For the entire game, it seemed as if Boen was bellowing out to his players, pleading for them to slow down and play under control. Luckily for the hosts, his players listened, as their poise in the second half led them to an 88-74 win.
Up by six points at halftime, the Boxers (7-2 overall, 2-0 Big 3) fed the post on their first two possession of the third quarter and got five points out of it, capped by an old-fashioned three-point play by junior Jamal Reuben (10 points, nine rebounds). New Bedford never seriously threatened after that, slicing the deficit down to five at one point in the third quarter but never getting closer than nine in the fourth.
“We talked about being a little calmer on offense,” Boen said. “That first half we really didn’t run much. We were lucky; we made some good shots and got some good breaks. Second half we did say we want to calm down, we want to run some plays, get the ball inside and get some shots off the board. That’s exactly what we said at halftime.”
As has been the case in recent years, the Boxers had a balanced scoring sheet with four players hitting double-digits. Senior guard Alain Lenord led the way with 22 points. His 12 fourth-quarter points put any New Bedford (7-2, 0-1) comeback hopes to bed, as he drained a pair of 3-pointers off assists from sophomore point guard Jaylen Blakely (nine points, five assists) and buried all six of his foul shots.
As a team, Brockton made 19-of-23 shots from the charity stripe, while New Bedford struggled at a 15-of-28 clip.

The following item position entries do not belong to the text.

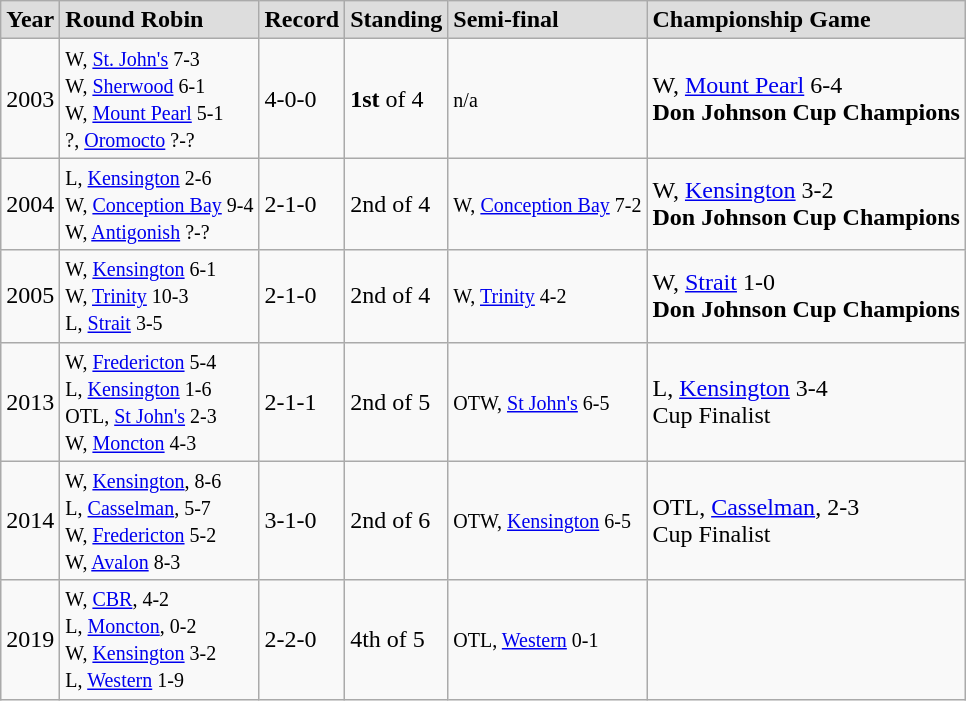
2004 [30, 204]
W, Strait 1-0Don Johnson Cup Champions [806, 296]
W, Conception Bay 7-2 [548, 204]
4-0-0 [302, 98]
2014 [30, 520]
1st of 4 [396, 98]
Record [302, 20]
OTL, Western 0-1 [548, 640]
OTL, Casselman, 2-3Cup Finalist [806, 520]
Round Robin [160, 20]
L, Kensington 2-6W, Conception Bay 9-4W, Antigonish ?-? [160, 204]
2013 [30, 402]
W, Mount Pearl 6-4Don Johnson Cup Champions [806, 98]
W, Fredericton 5-4L, Kensington 1-6OTL, St John's 2-3W, Moncton 4-3 [160, 402]
n/a [548, 98]
W, CBR, 4-2L, Moncton, 0-2W, Kensington 3-2L, Western 1-9 [160, 640]
2nd of 5 [396, 402]
W, Trinity 4-2 [548, 296]
Year [30, 20]
3-1-0 [302, 520]
L, Kensington 3-4Cup Finalist [806, 402]
OTW, Kensington 6-5 [548, 520]
Standing [396, 20]
2-2-0 [302, 640]
W, Kensington 6-1W, Trinity 10-3L, Strait 3-5 [160, 296]
2005 [30, 296]
2nd of 6 [396, 520]
Championship Game [806, 20]
4th of 5 [396, 640]
2-1-1 [302, 402]
W, Kensington, 8-6L, Casselman, 5-7W, Fredericton 5-2W, Avalon 8-3 [160, 520]
2019 [30, 640]
W, St. John's 7-3W, Sherwood 6-1W, Mount Pearl 5-1?, Oromocto ?-? [160, 98]
W, Kensington 3-2Don Johnson Cup Champions [806, 204]
2003 [30, 98]
OTW, St John's 6-5 [548, 402]
Semi-final [548, 20]
Search for the cell housing the specified text and yield its [X, Y] center coordinate. 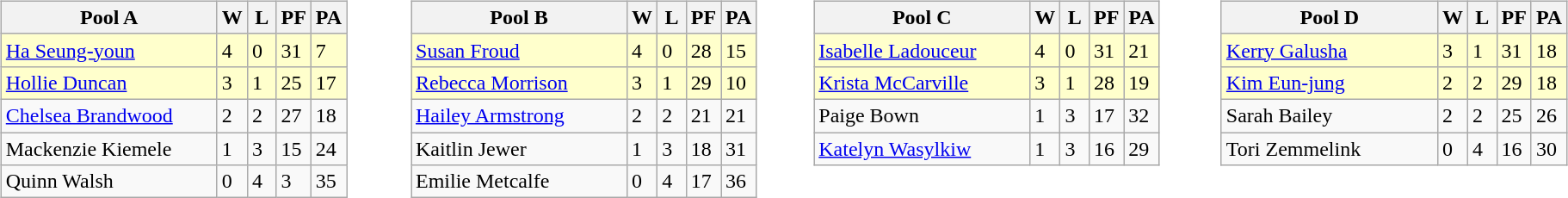
Pool B [520, 17]
Katelyn Wasylkiw [923, 149]
Susan Froud [520, 50]
Isabelle Ladouceur [923, 50]
35 [329, 182]
36 [738, 182]
7 [329, 50]
Paige Bown [923, 115]
Sarah Bailey [1329, 115]
Pool A [108, 17]
Pool C [923, 17]
Quinn Walsh [108, 182]
Kaitlin Jewer [520, 149]
Rebecca Morrison [520, 83]
Emilie Metcalfe [520, 182]
Pool D [1329, 17]
Kim Eun-jung [1329, 83]
19 [1141, 83]
Kerry Galusha [1329, 50]
Chelsea Brandwood [108, 115]
24 [329, 149]
Ha Seung-youn [108, 50]
Mackenzie Kiemele [108, 149]
30 [1549, 149]
Krista McCarville [923, 83]
32 [1141, 115]
Tori Zemmelink [1329, 149]
Hailey Armstrong [520, 115]
Hollie Duncan [108, 83]
10 [738, 83]
26 [1549, 115]
27 [293, 115]
Pinpoint the cell where the given text exists, returning its (x, y) midpoint coordinate. 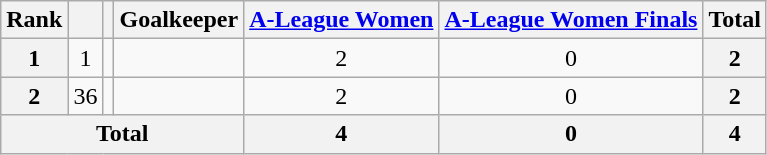
36 (86, 96)
A-League Women Finals (571, 20)
A-League Women (342, 20)
Goalkeeper (179, 20)
Rank (34, 20)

Treace Macklin and Sayvonn Houston (six rebounds, four blocks) each finished with 10 points for the Boxers.
Senior Jules Tavares led the Whalers with 26 points and junior Cameron Walker added 20, but Brockton never allowed the visitors to get comfortable in the half-court set and there were only a handful of uncontested buckets. Senior Lance Burlingame was a force on the glass with 20 rebounds but New Bedford had trouble finishing inside.
As it tends to be when these teams meet up, the game was played at a furious pace, as the teams combined for over 140 shots. But Brockton was simply more efficient, hitting 31-of-70 attempts from the field and 7-of-18 from beyond the arc compared to the Whalers’ 25-of-73 and 9-of-27.
“A lot of bad shot selection,” New Bedford coach Tom Tarpey said. “We haven’t done that all year, even against St. John’s Prep. We didn’t run our offense. It was too much standing around. Guys were just standing around, trying to do it themselves. I think when we faced a little adversity they thought they could take it themselves. We’re too good of a team for that. We’ve got to have everybody touch the ball, have a couple ball reversals. That’s when we’re at our best.”
While the Whalers clearly weren’t, the Boxers were close to it. If they can maintain that level of play through February and March, opposing coaches will be the ones losing their voices.